[Entries taken from a collection]
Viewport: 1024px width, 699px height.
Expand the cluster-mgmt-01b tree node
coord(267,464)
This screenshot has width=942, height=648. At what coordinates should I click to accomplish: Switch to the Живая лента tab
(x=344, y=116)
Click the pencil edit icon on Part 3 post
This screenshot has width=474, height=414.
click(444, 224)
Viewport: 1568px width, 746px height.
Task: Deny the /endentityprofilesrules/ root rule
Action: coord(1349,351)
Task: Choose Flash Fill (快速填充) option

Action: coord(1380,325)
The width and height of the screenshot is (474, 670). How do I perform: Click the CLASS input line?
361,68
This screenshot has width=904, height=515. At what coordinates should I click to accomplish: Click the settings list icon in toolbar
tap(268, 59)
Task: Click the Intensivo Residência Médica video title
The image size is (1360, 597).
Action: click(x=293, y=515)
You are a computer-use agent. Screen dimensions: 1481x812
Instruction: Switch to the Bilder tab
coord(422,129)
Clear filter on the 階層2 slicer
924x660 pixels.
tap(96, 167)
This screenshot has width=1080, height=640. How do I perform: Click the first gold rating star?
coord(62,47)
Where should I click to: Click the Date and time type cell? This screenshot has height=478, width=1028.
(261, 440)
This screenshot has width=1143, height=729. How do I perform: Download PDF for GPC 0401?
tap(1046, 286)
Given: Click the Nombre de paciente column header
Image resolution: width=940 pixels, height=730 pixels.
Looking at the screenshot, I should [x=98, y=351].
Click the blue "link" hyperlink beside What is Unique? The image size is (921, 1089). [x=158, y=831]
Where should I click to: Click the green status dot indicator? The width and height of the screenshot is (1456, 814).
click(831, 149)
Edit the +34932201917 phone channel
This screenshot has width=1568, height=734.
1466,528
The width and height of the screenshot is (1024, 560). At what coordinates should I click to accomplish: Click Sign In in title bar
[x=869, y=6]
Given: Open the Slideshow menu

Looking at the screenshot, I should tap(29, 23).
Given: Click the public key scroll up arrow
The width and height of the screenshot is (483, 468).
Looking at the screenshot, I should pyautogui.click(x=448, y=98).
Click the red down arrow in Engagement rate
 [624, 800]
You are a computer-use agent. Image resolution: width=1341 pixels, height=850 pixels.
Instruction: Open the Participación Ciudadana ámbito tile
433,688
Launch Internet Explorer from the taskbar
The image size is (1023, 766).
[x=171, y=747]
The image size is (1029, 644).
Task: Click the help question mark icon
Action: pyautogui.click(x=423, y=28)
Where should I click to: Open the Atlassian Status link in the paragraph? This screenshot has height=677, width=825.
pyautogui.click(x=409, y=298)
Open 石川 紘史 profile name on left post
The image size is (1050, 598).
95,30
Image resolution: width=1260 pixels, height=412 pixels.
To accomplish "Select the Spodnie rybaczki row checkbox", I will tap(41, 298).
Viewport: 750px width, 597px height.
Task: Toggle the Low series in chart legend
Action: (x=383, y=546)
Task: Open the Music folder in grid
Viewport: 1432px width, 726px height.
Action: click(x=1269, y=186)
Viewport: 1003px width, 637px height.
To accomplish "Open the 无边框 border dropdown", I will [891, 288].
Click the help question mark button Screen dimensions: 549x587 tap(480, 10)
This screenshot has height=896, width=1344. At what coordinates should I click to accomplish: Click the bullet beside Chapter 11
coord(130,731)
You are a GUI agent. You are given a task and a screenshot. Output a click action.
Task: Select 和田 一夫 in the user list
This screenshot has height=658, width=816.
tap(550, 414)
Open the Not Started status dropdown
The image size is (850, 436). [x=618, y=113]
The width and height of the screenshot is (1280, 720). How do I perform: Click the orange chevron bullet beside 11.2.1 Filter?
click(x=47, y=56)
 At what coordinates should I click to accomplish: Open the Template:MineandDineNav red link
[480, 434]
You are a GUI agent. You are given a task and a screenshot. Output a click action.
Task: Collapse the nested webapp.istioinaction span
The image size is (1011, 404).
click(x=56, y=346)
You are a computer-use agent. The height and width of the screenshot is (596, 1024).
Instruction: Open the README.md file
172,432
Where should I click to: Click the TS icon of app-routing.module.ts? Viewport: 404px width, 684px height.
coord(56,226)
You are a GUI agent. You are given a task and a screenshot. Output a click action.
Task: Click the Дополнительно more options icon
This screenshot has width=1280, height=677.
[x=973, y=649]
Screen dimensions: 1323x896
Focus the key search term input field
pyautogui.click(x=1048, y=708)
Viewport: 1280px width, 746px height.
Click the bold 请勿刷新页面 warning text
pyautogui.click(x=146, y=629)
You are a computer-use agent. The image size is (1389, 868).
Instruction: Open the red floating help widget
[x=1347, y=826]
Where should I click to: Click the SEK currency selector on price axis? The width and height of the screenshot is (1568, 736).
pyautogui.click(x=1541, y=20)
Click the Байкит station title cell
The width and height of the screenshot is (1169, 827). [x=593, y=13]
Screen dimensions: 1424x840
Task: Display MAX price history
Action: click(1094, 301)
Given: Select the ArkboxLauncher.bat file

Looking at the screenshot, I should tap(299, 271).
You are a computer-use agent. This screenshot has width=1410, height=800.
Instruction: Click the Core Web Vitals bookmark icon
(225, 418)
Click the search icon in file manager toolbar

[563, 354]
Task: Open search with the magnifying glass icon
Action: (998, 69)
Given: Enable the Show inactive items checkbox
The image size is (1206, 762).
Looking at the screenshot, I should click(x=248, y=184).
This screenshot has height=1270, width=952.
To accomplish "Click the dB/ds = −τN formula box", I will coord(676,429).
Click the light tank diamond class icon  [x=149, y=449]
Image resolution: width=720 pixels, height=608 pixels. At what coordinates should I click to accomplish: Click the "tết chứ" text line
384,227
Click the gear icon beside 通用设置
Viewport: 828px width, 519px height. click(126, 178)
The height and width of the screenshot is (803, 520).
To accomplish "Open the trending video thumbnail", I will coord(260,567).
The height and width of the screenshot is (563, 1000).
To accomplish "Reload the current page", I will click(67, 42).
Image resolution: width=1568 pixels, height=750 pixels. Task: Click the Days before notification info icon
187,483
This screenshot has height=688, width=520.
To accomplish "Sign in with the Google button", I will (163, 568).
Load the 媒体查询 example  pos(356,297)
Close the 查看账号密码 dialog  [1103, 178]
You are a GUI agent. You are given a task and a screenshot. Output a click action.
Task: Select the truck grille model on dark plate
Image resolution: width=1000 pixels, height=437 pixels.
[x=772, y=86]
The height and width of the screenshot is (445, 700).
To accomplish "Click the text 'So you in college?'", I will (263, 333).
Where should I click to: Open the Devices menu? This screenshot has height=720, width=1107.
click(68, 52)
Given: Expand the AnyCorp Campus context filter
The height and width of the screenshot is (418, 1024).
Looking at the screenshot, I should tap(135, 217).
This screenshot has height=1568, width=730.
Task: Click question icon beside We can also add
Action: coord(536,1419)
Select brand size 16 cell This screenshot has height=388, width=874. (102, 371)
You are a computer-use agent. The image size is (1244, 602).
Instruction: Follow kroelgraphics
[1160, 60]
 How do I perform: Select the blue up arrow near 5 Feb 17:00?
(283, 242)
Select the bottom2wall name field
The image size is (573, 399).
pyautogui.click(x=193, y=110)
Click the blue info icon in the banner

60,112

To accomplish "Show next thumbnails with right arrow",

## WORK ITEM
Keeping every word and mark as it is, print the entries above.

## TASK RESULT
Viewport: 1024px width, 699px height.
Expand the cluster-mgmt-01b tree node
coord(267,464)
This screenshot has width=942, height=648. At what coordinates should I click to accomplish: Switch to the Живая лента tab
(x=344, y=116)
Click the pencil edit icon on Part 3 post
This screenshot has width=474, height=414.
click(444, 224)
Viewport: 1568px width, 746px height.
Task: Deny the /endentityprofilesrules/ root rule
Action: coord(1349,351)
Task: Choose Flash Fill (快速填充) option

Action: coord(1380,325)
The width and height of the screenshot is (474, 670). How do I perform: Click the CLASS input line?
361,68
This screenshot has width=904, height=515. At what coordinates should I click to accomplish: Click the settings list icon in toolbar
tap(268, 59)
Task: Click the Intensivo Residência Médica video title
The image size is (1360, 597).
Action: click(x=293, y=515)
You are a computer-use agent. Screen dimensions: 1481x812
Instruction: Switch to the Bilder tab
coord(422,129)
Clear filter on the 階層2 slicer
924x660 pixels.
tap(96, 167)
This screenshot has width=1080, height=640. How do I perform: Click the first gold rating star?
coord(62,47)
Where should I click to: Click the Date and time type cell? This screenshot has height=478, width=1028.
(261, 440)
This screenshot has width=1143, height=729. How do I perform: Download PDF for GPC 0401?
tap(1046, 286)
Given: Click the Nombre de paciente column header
Image resolution: width=940 pixels, height=730 pixels.
Looking at the screenshot, I should [x=98, y=351].
Click the blue "link" hyperlink beside What is Unique? The image size is (921, 1089). [x=158, y=831]
Where should I click to: Click the green status dot indicator? The width and height of the screenshot is (1456, 814).
click(831, 149)
Edit the +34932201917 phone channel
This screenshot has width=1568, height=734.
1466,528
The width and height of the screenshot is (1024, 560). At what coordinates should I click to accomplish: Click Sign In in title bar
[x=869, y=6]
Given: Open the Slideshow menu

Looking at the screenshot, I should tap(29, 23).
Given: Click the public key scroll up arrow
The width and height of the screenshot is (483, 468).
Looking at the screenshot, I should pyautogui.click(x=448, y=98).
Click the red down arrow in Engagement rate
 [624, 800]
You are a computer-use agent. Image resolution: width=1341 pixels, height=850 pixels.
Instruction: Open the Participación Ciudadana ámbito tile
433,688
Launch Internet Explorer from the taskbar
The image size is (1023, 766).
[x=171, y=747]
The image size is (1029, 644).
Task: Click the help question mark icon
Action: pyautogui.click(x=423, y=28)
Where should I click to: Open the Atlassian Status link in the paragraph? This screenshot has height=677, width=825.
pyautogui.click(x=409, y=298)
Open 石川 紘史 profile name on left post
The image size is (1050, 598).
95,30
Image resolution: width=1260 pixels, height=412 pixels.
To accomplish "Select the Spodnie rybaczki row checkbox", I will tap(41, 298).
Viewport: 750px width, 597px height.
Task: Toggle the Low series in chart legend
Action: (x=383, y=546)
Task: Open the Music folder in grid
Viewport: 1432px width, 726px height.
Action: click(x=1269, y=186)
Viewport: 1003px width, 637px height.
To accomplish "Open the 无边框 border dropdown", I will [891, 288].
Click the help question mark button Screen dimensions: 549x587 tap(480, 10)
This screenshot has height=896, width=1344. At what coordinates should I click to accomplish: Click the bullet beside Chapter 11
coord(130,731)
You are a GUI agent. You are given a task and a screenshot. Output a click action.
Task: Select 和田 一夫 in the user list
This screenshot has height=658, width=816.
tap(550, 414)
Open the Not Started status dropdown
The image size is (850, 436). [x=618, y=113]
The width and height of the screenshot is (1280, 720). How do I perform: Click the orange chevron bullet beside 11.2.1 Filter?
click(x=47, y=56)
 At what coordinates should I click to accomplish: Open the Template:MineandDineNav red link
[480, 434]
You are a GUI agent. You are given a task and a screenshot. Output a click action.
Task: Collapse the nested webapp.istioinaction span
The image size is (1011, 404).
click(x=56, y=346)
You are a computer-use agent. The height and width of the screenshot is (596, 1024).
Instruction: Open the README.md file
172,432
Where should I click to: Click the TS icon of app-routing.module.ts? Viewport: 404px width, 684px height.
coord(56,226)
You are a GUI agent. You are given a task and a screenshot. Output a click action.
Task: Click the Дополнительно more options icon
This screenshot has width=1280, height=677.
[x=973, y=649]
Screen dimensions: 1323x896
Focus the key search term input field
pyautogui.click(x=1048, y=708)
Viewport: 1280px width, 746px height.
Click the bold 请勿刷新页面 warning text
pyautogui.click(x=146, y=629)
You are a computer-use agent. The image size is (1389, 868).
Instruction: Open the red floating help widget
[x=1347, y=826]
Where should I click to: Click the SEK currency selector on price axis? The width and height of the screenshot is (1568, 736).
pyautogui.click(x=1541, y=20)
Click the Байкит station title cell
The width and height of the screenshot is (1169, 827). [x=593, y=13]
Screen dimensions: 1424x840
Task: Display MAX price history
Action: click(1094, 301)
Given: Select the ArkboxLauncher.bat file

Looking at the screenshot, I should tap(299, 271).
You are a computer-use agent. This screenshot has width=1410, height=800.
Instruction: Click the Core Web Vitals bookmark icon
(225, 418)
Click the search icon in file manager toolbar

[563, 354]
Task: Open search with the magnifying glass icon
Action: (998, 69)
Given: Enable the Show inactive items checkbox
The image size is (1206, 762).
Looking at the screenshot, I should click(x=248, y=184).
This screenshot has height=1270, width=952.
To accomplish "Click the dB/ds = −τN formula box", I will coord(676,429).
Click the light tank diamond class icon  [x=149, y=449]
Image resolution: width=720 pixels, height=608 pixels. At what coordinates should I click to accomplish: Click the "tết chứ" text line
384,227
Click the gear icon beside 通用设置
Viewport: 828px width, 519px height. click(126, 178)
The height and width of the screenshot is (803, 520).
To accomplish "Open the trending video thumbnail", I will coord(260,567).
The height and width of the screenshot is (563, 1000).
To accomplish "Reload the current page", I will click(67, 42).
Image resolution: width=1568 pixels, height=750 pixels. Task: Click the Days before notification info icon
187,483
This screenshot has height=688, width=520.
To accomplish "Sign in with the Google button", I will (163, 568).
Load the 媒体查询 example  pos(356,297)
Close the 查看账号密码 dialog  [1103, 178]
You are a GUI agent. You are given a task and a screenshot. Output a click action.
Task: Select the truck grille model on dark plate
Image resolution: width=1000 pixels, height=437 pixels.
[x=772, y=86]
The height and width of the screenshot is (445, 700).
To accomplish "Click the text 'So you in college?'", I will (263, 333).
Where should I click to: Open the Devices menu? This screenshot has height=720, width=1107.
click(68, 52)
Given: Expand the AnyCorp Campus context filter
The height and width of the screenshot is (418, 1024).
Looking at the screenshot, I should tap(135, 217).
This screenshot has height=1568, width=730.
Task: Click question icon beside We can also add
Action: coord(536,1419)
Select brand size 16 cell This screenshot has height=388, width=874. (102, 371)
You are a computer-use agent. The image size is (1244, 602).
Instruction: Follow kroelgraphics
[1160, 60]
 How do I perform: Select the blue up arrow near 5 Feb 17:00?
(283, 242)
Select the bottom2wall name field
The image size is (573, 399).
pyautogui.click(x=193, y=110)
Click the blue info icon in the banner

60,112

To accomplish "Show next thumbnails with right arrow",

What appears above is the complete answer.